Valerius had pondered how to address the man who aspired to be the next occupant of Nero’s throne. ‘Caesar,’ he bowed.

‘I am not your Caesar,’ Galba snapped. ‘I will govern Rome for the people and the Senate, not for personal aggrandizement. The Empire needs stability and firm management and I will provide it. This has always been my destiny. Only a patrician, a man of maturity and long military experience, is capable of providing the leadership Rome needs. You have Vespasian’s letter?’

Valerius reached into his pouch and handed over the scroll. Before opening it, the old man peered at the seal, checking it hadn’t been tampered with. His bony hands shook as he read it and Valerius wondered how any man could believe those hands capable of steering the Empire on the steady course it needed. His head had been filled with an image of Gnaeus Domitius Corbulo, a true leader: resolute, firm and battle-tested; loved by the men he pushed to the very limits of their mental and physical endurance. Corbulo would have made a great Emperor, but he would never have taken the purple while Nero lived. By ordering his death, Nero had deprived himself of the one man who had the power to hold the Empire together. This old man would never have dared to stir from his bed while Corbulo lived. Yet here he was, and it seemed he held Nero’s fate in his hands, because he produced a sour, tight-lipped smile.

Otho had been hovering in the background waiting to be told the contents of the letter, but Galba ignored him. ‘General Vespasian tells me here that you are a man of resource who can be trusted?’

‘General Vespasian honours me.’ Valerius had felt Otho’s eyes on him. What had Vespasian got him into?

‘I may have work for a man of resource.’

Valerius shook his head at the memory just as the cell door burst open and two guards armed with naked swords strode in. They stood over him while two others bound his arms tight with rope and dragged him out into the corridor and down a set of steep steps. His throat turned dry at the sight of the horrors that awaited him there. The brazier glowed so bright the walls were painted red and the very air seemed to sizzle. On a table lay instruments of torture that needed
no identification. He wanted nothing more than to be returned to his dark, damp cell and left there to rot if need be.

They fixed his bound arms to a hook on the wall, so that his toes could barely reach the ground and his muscles quickly felt as if they were on fire. When they left, he had never felt so alone.

Only he wasn’t alone.

From the far side of the room he heard a soft scratching sound, the sound a rat makes when it tries to chew its way into a wooden corn store. Gradually, Valerius pinpointed the source of the noise as two bright ovals of reflected light. As he watched, the ovals rose and in the brazier’s glow he became aware of a human shape; naked and skeletal surely to the point of death, but with a hugely engorged manhood. The – thing – approached until it was stopped by the bars of a cage, where it stood gnawing with filed teeth at what looked to Valerius like a human thigh bone held between two clawlike hands. He found he had stopped breathing and drew in a huge gasp of fume-tainted, overheated air.

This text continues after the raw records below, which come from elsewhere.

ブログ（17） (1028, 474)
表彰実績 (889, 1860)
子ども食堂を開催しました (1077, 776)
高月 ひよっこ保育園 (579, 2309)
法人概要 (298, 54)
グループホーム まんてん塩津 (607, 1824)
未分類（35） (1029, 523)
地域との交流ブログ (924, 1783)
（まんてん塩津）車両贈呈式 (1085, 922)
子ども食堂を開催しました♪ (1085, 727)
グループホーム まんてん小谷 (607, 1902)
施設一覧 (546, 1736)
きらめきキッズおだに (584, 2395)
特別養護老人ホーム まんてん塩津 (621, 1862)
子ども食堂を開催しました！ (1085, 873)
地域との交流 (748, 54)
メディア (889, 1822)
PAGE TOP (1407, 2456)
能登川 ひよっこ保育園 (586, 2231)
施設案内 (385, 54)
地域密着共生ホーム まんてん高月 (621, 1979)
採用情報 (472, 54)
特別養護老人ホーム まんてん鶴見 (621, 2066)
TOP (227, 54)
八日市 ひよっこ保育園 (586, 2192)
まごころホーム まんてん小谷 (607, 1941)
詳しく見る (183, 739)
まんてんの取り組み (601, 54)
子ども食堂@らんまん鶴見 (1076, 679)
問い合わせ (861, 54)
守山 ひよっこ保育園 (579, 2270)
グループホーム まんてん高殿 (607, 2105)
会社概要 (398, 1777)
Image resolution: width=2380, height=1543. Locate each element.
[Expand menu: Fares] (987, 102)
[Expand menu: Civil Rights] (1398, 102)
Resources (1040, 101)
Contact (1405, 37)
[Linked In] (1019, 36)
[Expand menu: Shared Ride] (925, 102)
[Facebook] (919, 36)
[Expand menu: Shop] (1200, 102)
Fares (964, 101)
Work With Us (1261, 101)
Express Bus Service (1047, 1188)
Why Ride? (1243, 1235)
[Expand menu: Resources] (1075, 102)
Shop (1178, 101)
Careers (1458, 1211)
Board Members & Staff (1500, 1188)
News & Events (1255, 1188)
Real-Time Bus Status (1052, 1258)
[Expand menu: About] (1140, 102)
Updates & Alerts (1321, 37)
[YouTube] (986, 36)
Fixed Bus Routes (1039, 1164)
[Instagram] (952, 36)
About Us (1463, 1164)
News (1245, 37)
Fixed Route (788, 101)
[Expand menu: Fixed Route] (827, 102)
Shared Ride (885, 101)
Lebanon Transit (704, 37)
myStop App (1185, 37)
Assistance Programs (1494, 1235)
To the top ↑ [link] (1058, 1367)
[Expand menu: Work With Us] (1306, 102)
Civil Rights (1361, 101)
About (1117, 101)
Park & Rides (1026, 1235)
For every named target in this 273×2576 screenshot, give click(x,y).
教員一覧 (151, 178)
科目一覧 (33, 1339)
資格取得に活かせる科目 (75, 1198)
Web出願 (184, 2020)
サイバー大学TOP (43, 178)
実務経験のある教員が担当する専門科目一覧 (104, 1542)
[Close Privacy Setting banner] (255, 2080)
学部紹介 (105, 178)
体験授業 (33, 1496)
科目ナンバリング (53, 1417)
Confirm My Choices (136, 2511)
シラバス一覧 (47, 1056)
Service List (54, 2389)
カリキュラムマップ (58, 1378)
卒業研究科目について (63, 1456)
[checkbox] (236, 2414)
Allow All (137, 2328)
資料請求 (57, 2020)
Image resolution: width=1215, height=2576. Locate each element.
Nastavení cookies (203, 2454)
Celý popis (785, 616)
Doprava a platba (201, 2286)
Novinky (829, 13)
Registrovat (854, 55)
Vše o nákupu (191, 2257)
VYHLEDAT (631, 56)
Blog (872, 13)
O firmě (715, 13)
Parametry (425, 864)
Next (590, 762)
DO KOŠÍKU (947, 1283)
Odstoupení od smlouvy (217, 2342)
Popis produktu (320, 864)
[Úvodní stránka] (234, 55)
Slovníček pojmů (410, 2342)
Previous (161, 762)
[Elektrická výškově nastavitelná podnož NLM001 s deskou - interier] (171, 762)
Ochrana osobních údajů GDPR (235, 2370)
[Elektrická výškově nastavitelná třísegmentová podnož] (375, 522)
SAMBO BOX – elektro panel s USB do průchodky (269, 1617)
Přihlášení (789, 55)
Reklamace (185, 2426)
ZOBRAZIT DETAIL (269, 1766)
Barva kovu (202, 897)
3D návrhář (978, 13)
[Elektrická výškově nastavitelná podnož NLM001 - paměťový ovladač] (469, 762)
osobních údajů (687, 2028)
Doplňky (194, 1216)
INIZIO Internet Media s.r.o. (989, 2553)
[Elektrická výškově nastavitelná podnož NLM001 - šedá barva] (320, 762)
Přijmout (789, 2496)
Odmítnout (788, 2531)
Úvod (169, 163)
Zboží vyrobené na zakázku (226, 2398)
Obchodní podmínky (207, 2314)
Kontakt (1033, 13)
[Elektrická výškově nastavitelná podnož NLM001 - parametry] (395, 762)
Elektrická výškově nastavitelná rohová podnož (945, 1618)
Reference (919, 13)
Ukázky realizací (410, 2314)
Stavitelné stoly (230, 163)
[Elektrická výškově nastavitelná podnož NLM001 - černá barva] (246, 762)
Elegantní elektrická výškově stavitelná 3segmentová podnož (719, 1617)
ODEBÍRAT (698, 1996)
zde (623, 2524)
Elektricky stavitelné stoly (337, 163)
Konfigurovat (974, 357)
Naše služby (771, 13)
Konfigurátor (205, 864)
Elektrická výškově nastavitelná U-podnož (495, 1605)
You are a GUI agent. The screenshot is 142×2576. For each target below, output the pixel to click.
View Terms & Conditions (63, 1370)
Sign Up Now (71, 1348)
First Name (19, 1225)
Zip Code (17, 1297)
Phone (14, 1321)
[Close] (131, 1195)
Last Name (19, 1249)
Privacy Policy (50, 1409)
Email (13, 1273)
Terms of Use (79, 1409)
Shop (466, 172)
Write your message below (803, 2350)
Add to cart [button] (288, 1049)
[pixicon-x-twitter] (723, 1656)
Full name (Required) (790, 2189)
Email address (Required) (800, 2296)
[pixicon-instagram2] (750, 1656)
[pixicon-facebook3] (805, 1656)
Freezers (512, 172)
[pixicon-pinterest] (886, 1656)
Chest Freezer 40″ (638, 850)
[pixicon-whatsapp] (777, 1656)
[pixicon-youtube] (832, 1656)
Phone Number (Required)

‘You are fortunate that our Egyptian has been recently fed.’ Valerius flinched at the unexpected voice from the doorway. The tone was conversational, almost apologetic, but it was belied by the bright blade Offonius Tigellinus held in his right hand. ‘The Emperor found him amusing, like a pet crocodile, but I fear he is bored of his tricks. He hasn’t come to see the entertainment for more than a year.’

Valerius had no illusions what was meant by
entertainment
, but he buried his fears and focused on his jailer. Tigellinus wore none of the trappings that went with his position as prefect and commander of the Praetorian Guard, but his tunic was of the finest material and a gold chain belted it at the waist. Tall and thin, he had a bald head with a fringe of mousy hair that clung to the back of his skull like a frightened squirrel. If it hadn’t been for the sword, you might have thought him harmless, which would have been a mistake. According to Valerius’s agent, Tigellinus was still the most dangerous man in Rome.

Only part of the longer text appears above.